If you paid foreign income tax after the year in which the related income or gains have been included in your income, you can amend your assessment for that year to claim the offset. You can lodge an amended assessment within four years of paying foreign income tax that counts towards your tax offset. This time period applies irrespective of when the income or gains were included in your income for Australian income tax purposes. In this situation, the foreign income tax must be paid after you have lodged your Australian income tax return for the relevant year.

The four-year amendment period also applies where there has been an increase or decrease in the amount of foreign income tax paid that counts towards your tax offset. The special amendment rules also apply to amendments initiated by us, which may have the effect of extending the normal period of review. In these cases, the four-year period starts when the increase in foreign income tax has been paid or when the foreign income tax has been reduced, for example, by way of a refund.

The special amendment rules apply only where you have paid foreign income tax or there has been an increase or decrease in the tax paid that counts towards your tax offset.
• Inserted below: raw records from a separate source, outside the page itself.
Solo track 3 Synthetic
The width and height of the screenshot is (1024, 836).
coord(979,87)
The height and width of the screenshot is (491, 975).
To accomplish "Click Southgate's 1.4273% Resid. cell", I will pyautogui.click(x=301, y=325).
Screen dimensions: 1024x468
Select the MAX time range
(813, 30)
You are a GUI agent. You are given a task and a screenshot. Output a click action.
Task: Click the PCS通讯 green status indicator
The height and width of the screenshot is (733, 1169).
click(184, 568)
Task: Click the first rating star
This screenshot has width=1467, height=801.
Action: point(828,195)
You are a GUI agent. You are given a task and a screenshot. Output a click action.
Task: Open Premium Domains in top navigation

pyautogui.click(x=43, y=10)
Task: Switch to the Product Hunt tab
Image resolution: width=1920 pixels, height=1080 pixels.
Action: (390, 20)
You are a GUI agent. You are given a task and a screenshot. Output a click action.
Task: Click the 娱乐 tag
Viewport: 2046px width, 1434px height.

In all other circumstances, the normal amendment rules apply.

Application to your circumstances

In respect of the rollover relief under the income tax law of Country A, it is submitted that this is available on a partner by partner basis and for the purpose of Australian tax it does not matter if other partners have requested it or not.

If you are eligible for the rollover relief and you choose to receive it, you will not be able to receive any tax offsets in respect of the capital gain in which you receive relief from tax. This is because foreign income tax offsets are only available for tax paid in a foreign authority.